Мы неторопливо брели вдоль рю Сен-Жан, свернули на рю де Карм и двигались к усаженному деревьями кварталу, который был переименован в парк де ля Насьон. Шарлотта вспоминала о смерти виконта де Бельсанса, который был начальником тюрьмы Кана. Наверняка он был воинственным сторонником старого, несправедливого общественного устройства, но разве могло заблуждение, основанное лишь на политической установке, оправдать то, что его искромсали ножницами на куски, вырвали из груди сердце, а голову, руки и кишки поддели навозными вилами и показывали народу?

— Это отвратительно! Ужасно, что они зажарили сердце молодого человека на костре. И тут же одна женщина его съела! Кто ответит за такие ужасные поступки?
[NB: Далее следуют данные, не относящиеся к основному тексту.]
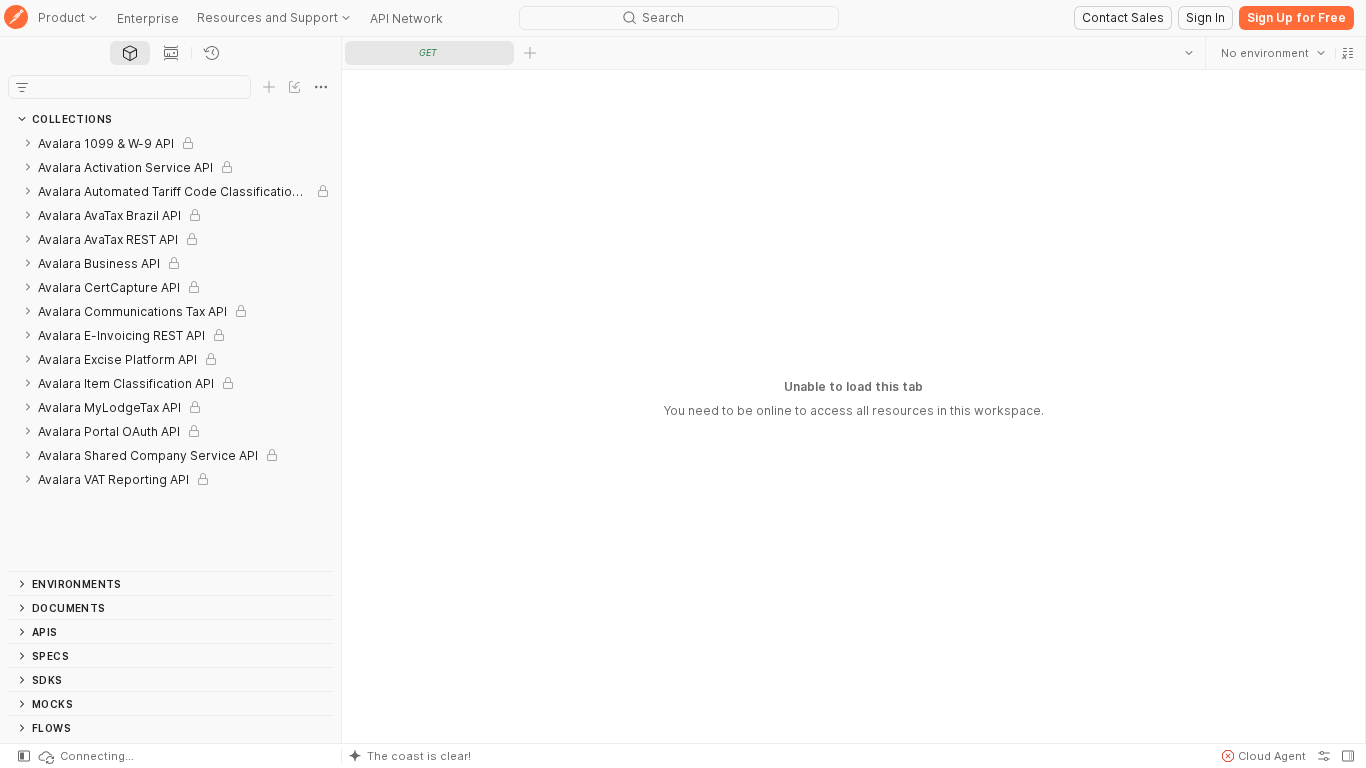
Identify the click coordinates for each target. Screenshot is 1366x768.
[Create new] (269, 87)
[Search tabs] (1189, 53)
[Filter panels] (22, 87)
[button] (1348, 53)
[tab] (130, 53)
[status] (85, 756)
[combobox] (1273, 53)
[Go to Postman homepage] (16, 18)
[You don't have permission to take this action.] (530, 53)
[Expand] (28, 143)
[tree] (170, 351)
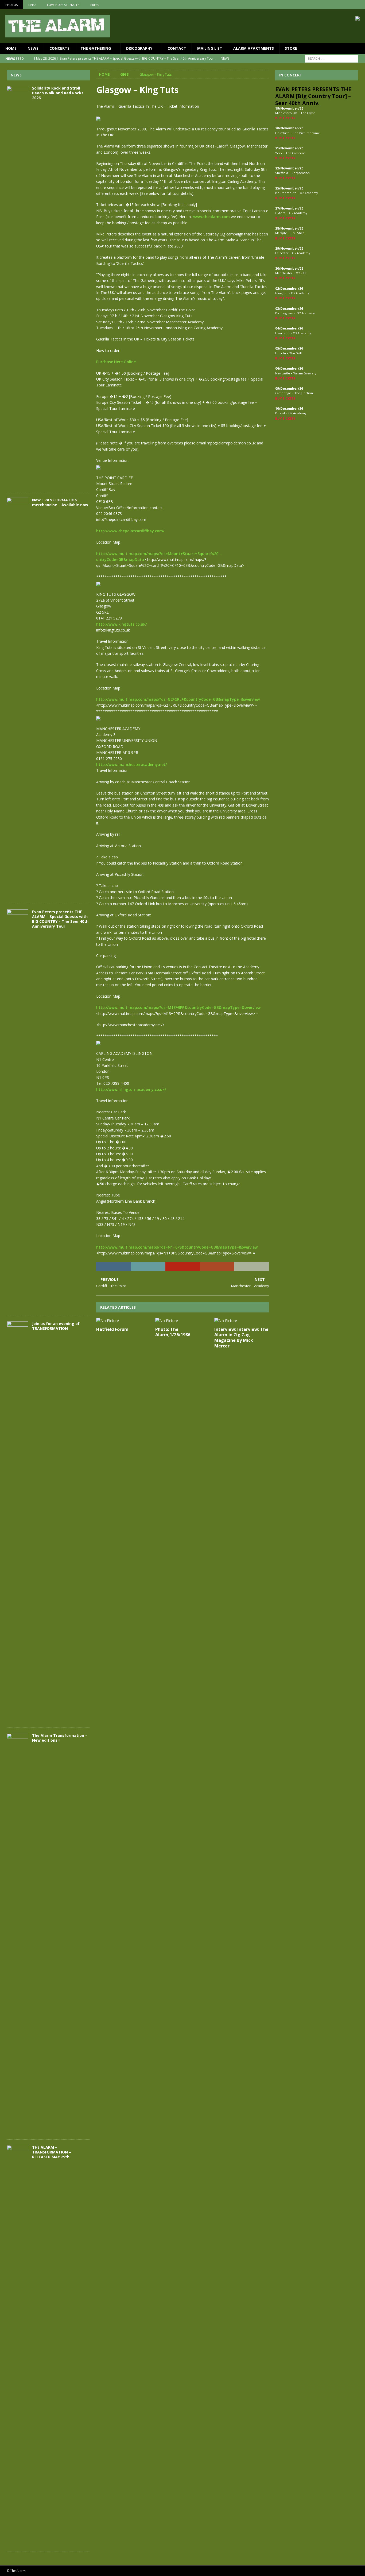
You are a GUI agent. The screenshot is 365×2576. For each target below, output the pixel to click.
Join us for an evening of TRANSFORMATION (56, 1326)
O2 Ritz (301, 273)
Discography (139, 48)
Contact (177, 48)
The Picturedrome (306, 133)
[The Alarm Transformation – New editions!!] (17, 1933)
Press (94, 5)
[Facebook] (339, 4)
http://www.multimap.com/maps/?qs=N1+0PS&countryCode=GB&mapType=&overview (177, 1247)
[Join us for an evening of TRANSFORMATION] (17, 1521)
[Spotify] (360, 4)
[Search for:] (331, 58)
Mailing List (209, 48)
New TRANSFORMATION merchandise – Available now (60, 502)
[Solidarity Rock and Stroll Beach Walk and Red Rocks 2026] (17, 286)
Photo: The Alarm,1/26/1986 (172, 1332)
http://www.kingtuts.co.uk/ (121, 624)
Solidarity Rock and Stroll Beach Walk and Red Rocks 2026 (58, 93)
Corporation (301, 173)
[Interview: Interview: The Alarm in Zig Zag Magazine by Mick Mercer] (241, 1321)
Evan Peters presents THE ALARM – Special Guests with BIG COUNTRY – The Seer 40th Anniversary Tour (60, 919)
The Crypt (308, 113)
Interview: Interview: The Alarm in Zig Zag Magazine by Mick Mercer (241, 1337)
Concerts (59, 48)
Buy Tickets (285, 118)
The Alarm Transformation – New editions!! (59, 1738)
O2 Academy (309, 193)
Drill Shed (297, 233)
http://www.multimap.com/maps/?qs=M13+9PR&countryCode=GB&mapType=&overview (178, 1007)
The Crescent (295, 153)
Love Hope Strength (63, 5)
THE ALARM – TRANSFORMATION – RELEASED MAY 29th (51, 2152)
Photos (11, 5)
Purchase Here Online (116, 361)
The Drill (295, 353)
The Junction (303, 393)
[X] (350, 4)
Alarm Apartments (253, 48)
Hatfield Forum (112, 1329)
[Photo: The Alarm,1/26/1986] (182, 1321)
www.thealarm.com (211, 216)
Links (32, 5)
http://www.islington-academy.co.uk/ (131, 1089)
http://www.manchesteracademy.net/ (131, 764)
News (33, 48)
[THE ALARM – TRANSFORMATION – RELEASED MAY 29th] (17, 2345)
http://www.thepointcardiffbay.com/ (130, 530)
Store (291, 48)
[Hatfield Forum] (123, 1321)
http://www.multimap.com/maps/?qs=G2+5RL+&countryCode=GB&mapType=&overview (178, 699)
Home (11, 48)
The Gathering (95, 48)
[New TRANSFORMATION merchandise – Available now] (17, 698)
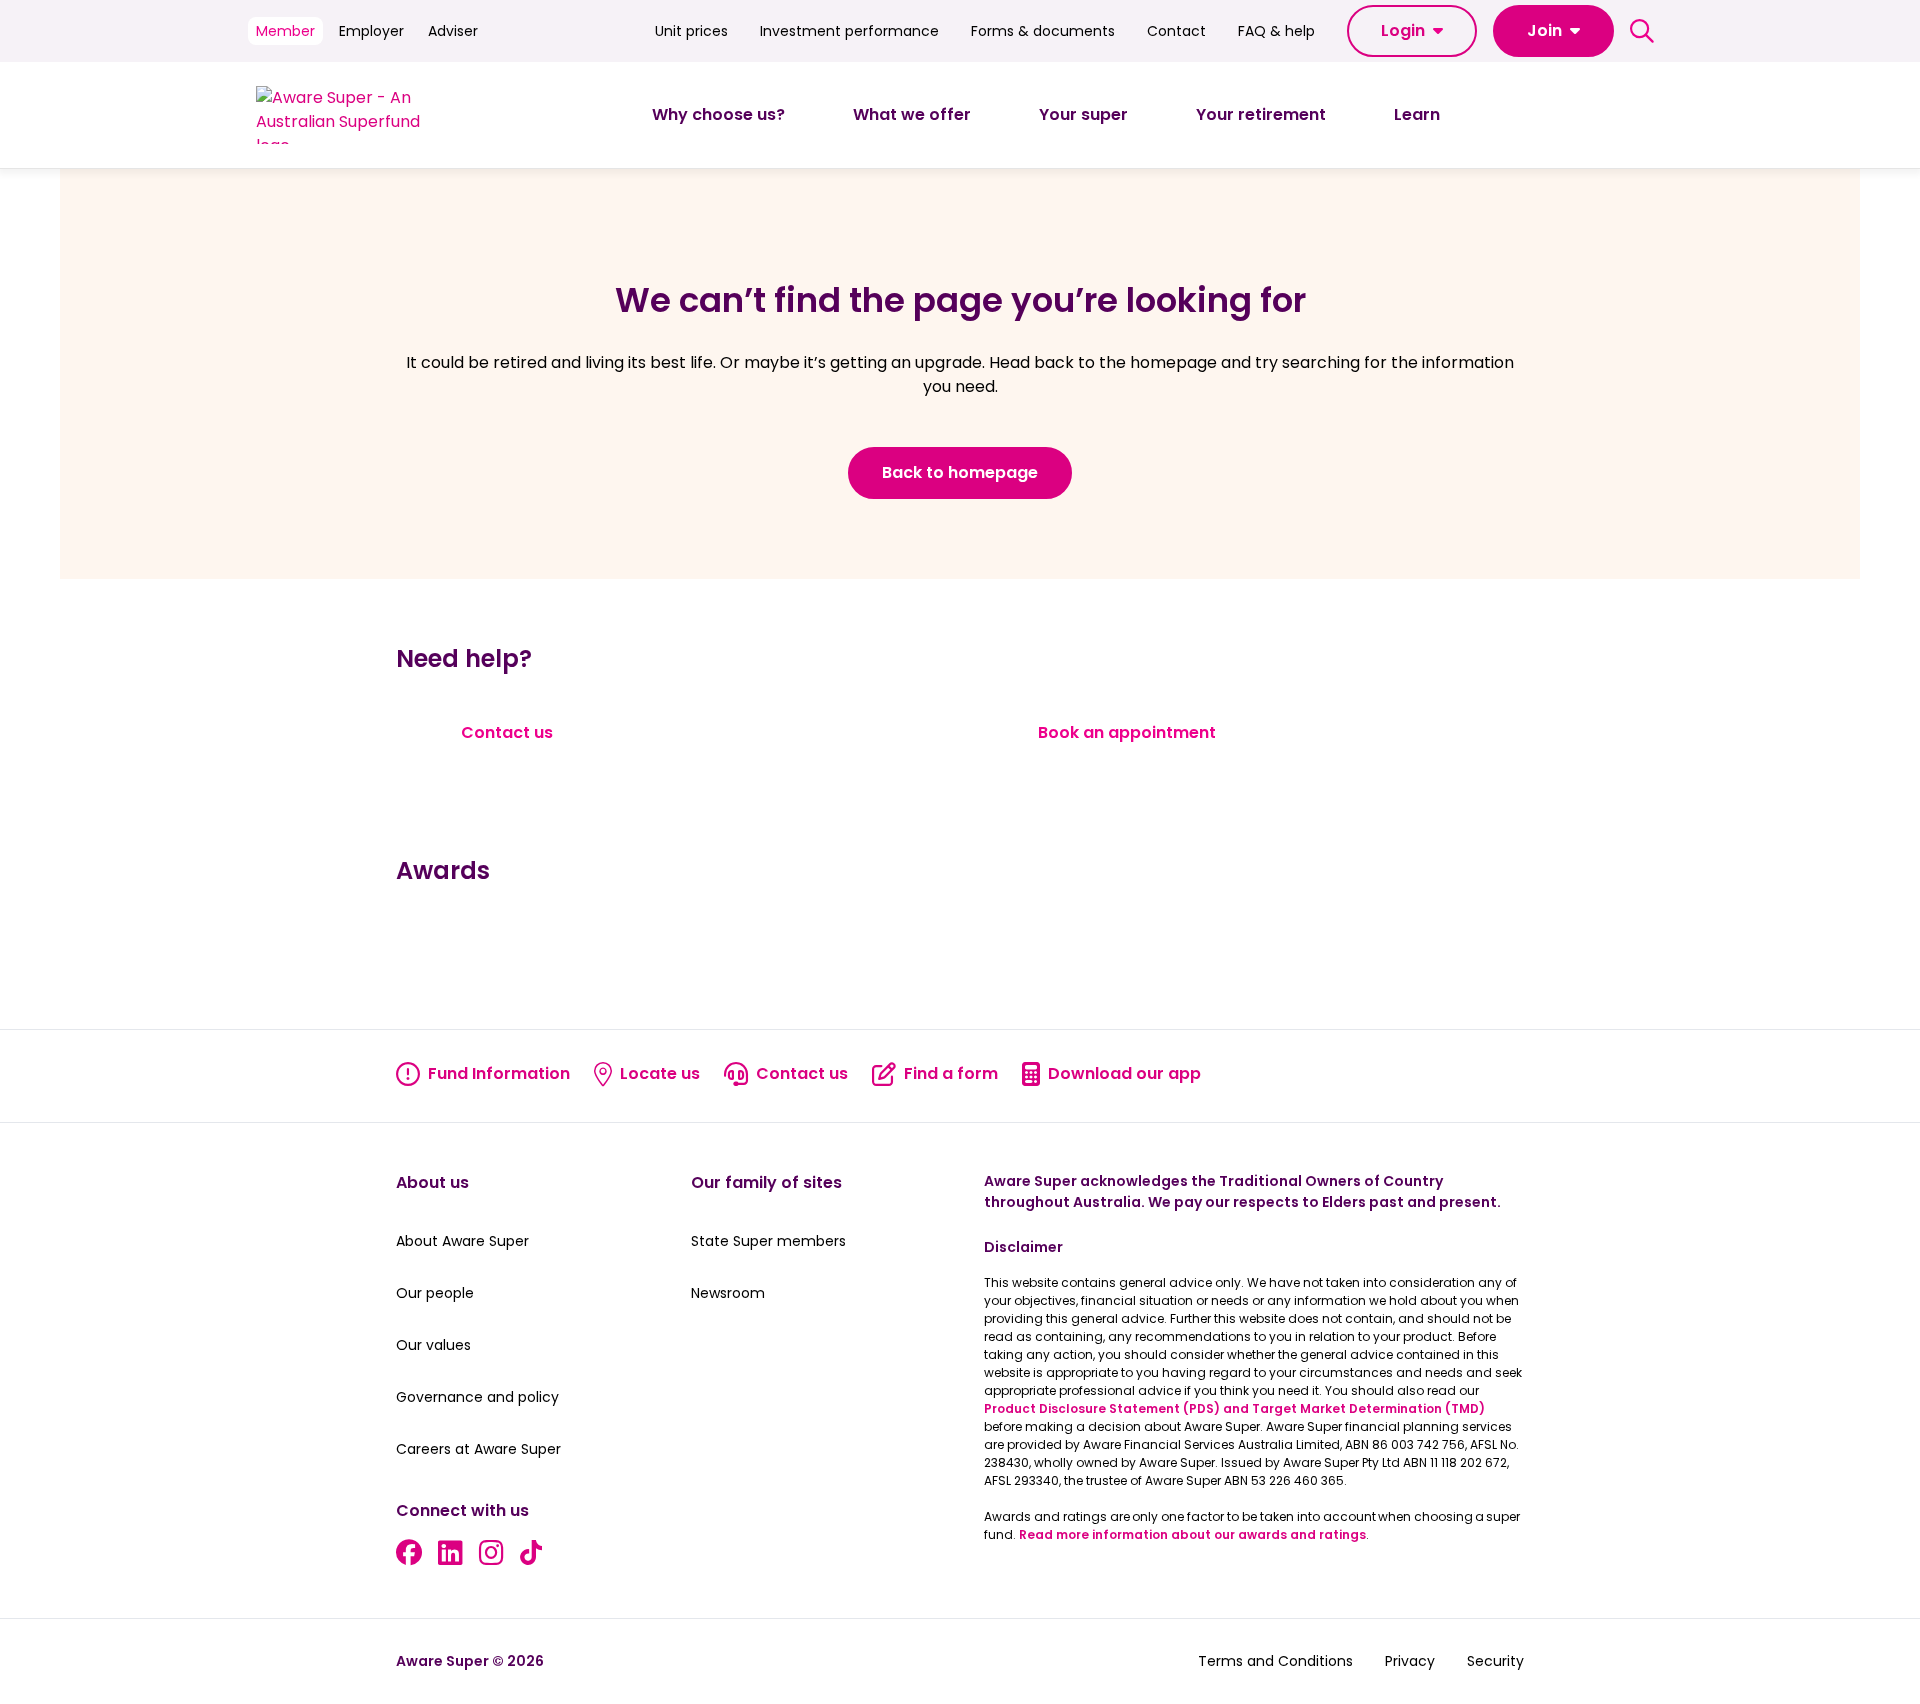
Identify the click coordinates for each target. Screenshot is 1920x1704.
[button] (1412, 31)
Я возмущаюсь вместе с ней и задаю себе те же вопросы, не преминув при этом лишний раз подивиться её элегантности. Я раздумываю, какая рубашка может быть надета у неё под платьем с рюшами. Мысленно я наделяю её полосатеньким дессуа и розовой нижней юбкой, на которой вышиты вензеля её инициалов. Я не могу отвести от неё глаз, когда мы вспоминаем о высохшем стволе революционного дуба в инциденте 5 ноября прошлого года. В тот день над семьёй пастора церкви Сен-Жана надругались самым отвратительным образом, какой только можно себе представить: были обесчещены его мать и сёстры.

Она возмущается вместе со мной. Мы потрясённо вызываем в памяти сентябрьскую резню в Париже, которая залила кровью наши идеалы социальной справедливости. Я чувствую в Шарлотте такую потребность в нежности, что охотнее всего обнял бы её; лишь сознание долга, моя теперешняя роль и важность дела, поставленного на кон, удерживают меня. Что мне делать? Рассказать ей про Марата? Показать ей, что во главе клуба якобинцев стоит человек, который всё это сделал и будет и впредь именем справедливости нагромождать горы трупов? Или мне лучше поручить кому-нибудь другому это задание — сообщить ей о существовании этого монстра?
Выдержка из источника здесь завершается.